#### [Passage for review]
______________________________

The only way I could think to do this is to have the content property a vector of objects (or some other universal base class - I can derive any custom classes from it for polymorphism's sake too) and then cast it back into whatever type is necessary depending on the type of child object that is being used. I soon discovered that I couldn't find any mention of std::object (or similar) anywhere.
This example should demonstrate what I'm trying to do:
class File {
protected:
std::vector<std::object> _content;
public:
//Contructors/methods/etc.
std::string getItemAt(size_t index) {
return static_cast<std::string>(this->_content[index]);
}
void setItemAt(size_t index, std::string value) {
this->_content[index] = static_cast<std::object>(value);
}
};
class JSONFile: File {
public:
//Constructors/methods/etc.

______________________________

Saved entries

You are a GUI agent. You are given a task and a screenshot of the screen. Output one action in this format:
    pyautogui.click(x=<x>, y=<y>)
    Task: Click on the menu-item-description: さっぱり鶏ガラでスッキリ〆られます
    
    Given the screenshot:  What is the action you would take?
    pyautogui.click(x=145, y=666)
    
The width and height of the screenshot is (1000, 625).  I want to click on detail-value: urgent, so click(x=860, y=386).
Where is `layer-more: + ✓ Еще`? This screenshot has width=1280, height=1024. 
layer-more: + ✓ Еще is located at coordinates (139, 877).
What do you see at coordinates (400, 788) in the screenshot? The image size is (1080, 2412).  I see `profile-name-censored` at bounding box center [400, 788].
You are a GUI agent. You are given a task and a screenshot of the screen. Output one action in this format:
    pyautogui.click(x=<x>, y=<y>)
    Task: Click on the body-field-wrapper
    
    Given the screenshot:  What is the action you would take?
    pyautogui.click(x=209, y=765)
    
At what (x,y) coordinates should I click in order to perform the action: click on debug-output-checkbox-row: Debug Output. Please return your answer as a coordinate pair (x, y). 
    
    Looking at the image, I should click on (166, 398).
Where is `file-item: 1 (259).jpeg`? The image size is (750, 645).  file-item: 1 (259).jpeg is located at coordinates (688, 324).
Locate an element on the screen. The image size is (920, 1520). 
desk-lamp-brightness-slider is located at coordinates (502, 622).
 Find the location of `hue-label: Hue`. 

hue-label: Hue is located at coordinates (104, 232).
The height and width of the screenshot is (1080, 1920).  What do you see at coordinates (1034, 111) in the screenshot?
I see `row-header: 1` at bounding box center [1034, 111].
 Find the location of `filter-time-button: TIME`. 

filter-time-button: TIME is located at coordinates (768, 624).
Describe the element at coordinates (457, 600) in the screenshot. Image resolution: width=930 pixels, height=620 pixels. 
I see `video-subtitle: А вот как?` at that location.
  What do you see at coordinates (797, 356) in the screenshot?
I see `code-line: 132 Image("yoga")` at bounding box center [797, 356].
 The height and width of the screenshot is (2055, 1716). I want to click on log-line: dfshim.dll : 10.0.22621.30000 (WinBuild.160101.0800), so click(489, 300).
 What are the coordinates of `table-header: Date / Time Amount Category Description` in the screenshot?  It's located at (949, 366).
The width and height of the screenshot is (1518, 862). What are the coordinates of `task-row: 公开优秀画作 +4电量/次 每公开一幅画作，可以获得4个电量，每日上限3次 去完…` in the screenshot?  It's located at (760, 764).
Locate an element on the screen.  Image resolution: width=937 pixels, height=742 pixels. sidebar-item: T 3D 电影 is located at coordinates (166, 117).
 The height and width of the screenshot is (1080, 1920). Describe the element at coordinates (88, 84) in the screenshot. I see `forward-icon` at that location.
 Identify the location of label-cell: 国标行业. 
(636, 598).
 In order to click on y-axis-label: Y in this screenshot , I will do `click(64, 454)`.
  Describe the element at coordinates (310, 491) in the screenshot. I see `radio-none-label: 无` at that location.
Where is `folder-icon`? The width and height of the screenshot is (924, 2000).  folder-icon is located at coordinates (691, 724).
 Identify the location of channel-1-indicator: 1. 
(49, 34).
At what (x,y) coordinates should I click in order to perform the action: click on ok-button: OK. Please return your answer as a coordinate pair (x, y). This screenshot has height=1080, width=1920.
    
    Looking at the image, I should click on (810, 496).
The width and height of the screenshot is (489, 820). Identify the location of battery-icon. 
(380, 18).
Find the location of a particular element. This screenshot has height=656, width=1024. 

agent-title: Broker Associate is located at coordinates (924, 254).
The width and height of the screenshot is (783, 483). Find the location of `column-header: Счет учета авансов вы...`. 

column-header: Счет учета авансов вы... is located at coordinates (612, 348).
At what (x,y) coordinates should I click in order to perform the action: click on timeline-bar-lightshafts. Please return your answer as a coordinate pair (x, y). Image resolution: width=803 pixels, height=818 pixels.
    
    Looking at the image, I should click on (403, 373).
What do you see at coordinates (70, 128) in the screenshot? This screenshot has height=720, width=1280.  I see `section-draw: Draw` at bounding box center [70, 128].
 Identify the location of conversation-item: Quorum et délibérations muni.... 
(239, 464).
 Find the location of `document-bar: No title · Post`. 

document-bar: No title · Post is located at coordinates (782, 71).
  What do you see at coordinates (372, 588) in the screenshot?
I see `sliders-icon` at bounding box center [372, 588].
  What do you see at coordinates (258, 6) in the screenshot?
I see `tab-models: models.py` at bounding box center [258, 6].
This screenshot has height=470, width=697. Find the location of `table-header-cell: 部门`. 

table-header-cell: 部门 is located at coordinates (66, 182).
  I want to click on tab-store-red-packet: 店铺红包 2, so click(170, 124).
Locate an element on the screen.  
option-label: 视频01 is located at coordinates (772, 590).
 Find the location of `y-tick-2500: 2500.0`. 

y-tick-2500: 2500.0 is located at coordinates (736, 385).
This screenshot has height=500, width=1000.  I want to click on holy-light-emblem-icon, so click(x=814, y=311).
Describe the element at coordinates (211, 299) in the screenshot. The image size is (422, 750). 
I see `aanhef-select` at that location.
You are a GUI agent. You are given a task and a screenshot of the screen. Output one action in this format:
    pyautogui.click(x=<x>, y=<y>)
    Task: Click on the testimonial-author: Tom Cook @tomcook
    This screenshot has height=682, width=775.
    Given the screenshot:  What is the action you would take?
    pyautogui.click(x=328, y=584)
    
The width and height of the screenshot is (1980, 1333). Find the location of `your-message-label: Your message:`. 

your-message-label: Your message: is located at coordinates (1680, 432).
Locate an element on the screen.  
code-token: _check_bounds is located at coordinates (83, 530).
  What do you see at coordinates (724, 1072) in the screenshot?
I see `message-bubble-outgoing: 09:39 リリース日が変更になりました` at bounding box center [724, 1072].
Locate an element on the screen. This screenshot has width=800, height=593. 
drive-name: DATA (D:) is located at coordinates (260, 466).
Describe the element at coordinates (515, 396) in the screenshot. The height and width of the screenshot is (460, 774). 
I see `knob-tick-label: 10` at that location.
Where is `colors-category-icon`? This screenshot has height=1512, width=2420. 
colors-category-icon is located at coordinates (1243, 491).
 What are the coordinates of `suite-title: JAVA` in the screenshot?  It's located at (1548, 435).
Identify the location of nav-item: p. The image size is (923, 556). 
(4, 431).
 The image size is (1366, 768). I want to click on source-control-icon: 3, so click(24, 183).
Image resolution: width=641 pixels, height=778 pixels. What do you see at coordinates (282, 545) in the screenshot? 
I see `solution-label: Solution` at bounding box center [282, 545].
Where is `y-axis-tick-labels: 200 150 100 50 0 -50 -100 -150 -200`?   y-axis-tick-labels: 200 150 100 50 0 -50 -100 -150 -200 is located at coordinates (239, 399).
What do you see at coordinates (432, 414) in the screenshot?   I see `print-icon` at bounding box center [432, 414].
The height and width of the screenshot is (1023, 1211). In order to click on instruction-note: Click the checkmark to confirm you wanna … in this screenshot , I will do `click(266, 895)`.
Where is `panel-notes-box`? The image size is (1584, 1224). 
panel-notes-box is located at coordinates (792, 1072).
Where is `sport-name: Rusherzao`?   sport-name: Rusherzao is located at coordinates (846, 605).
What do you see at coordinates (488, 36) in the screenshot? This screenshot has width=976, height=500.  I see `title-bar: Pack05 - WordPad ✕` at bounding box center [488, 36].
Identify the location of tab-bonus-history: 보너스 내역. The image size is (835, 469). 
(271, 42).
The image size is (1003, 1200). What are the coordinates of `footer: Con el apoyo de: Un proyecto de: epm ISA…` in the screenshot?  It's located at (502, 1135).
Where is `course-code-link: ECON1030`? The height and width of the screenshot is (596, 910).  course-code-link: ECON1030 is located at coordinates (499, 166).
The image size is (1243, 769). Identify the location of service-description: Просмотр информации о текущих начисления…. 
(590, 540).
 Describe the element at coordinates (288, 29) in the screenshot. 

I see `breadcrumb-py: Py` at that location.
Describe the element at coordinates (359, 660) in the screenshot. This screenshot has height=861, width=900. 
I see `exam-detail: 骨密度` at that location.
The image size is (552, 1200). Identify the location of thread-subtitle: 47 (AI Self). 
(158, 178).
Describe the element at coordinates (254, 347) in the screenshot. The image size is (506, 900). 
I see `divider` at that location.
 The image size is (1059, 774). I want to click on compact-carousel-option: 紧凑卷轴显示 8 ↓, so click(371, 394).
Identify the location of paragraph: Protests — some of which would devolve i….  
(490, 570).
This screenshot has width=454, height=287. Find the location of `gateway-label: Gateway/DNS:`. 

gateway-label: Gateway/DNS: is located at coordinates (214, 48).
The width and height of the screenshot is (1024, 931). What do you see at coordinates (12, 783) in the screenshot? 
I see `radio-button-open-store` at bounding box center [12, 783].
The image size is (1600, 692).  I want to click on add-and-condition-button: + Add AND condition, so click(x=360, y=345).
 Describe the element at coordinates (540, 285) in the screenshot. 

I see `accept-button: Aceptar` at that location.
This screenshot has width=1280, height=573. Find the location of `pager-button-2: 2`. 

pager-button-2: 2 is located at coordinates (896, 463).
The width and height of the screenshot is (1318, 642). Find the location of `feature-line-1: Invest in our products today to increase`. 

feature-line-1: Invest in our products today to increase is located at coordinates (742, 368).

______________________________

In the passage on storing mixed content in C++ classes, what does the writer say they could not find any mention of? The items aren't needed for this.

Any mention of std::object (or something similar).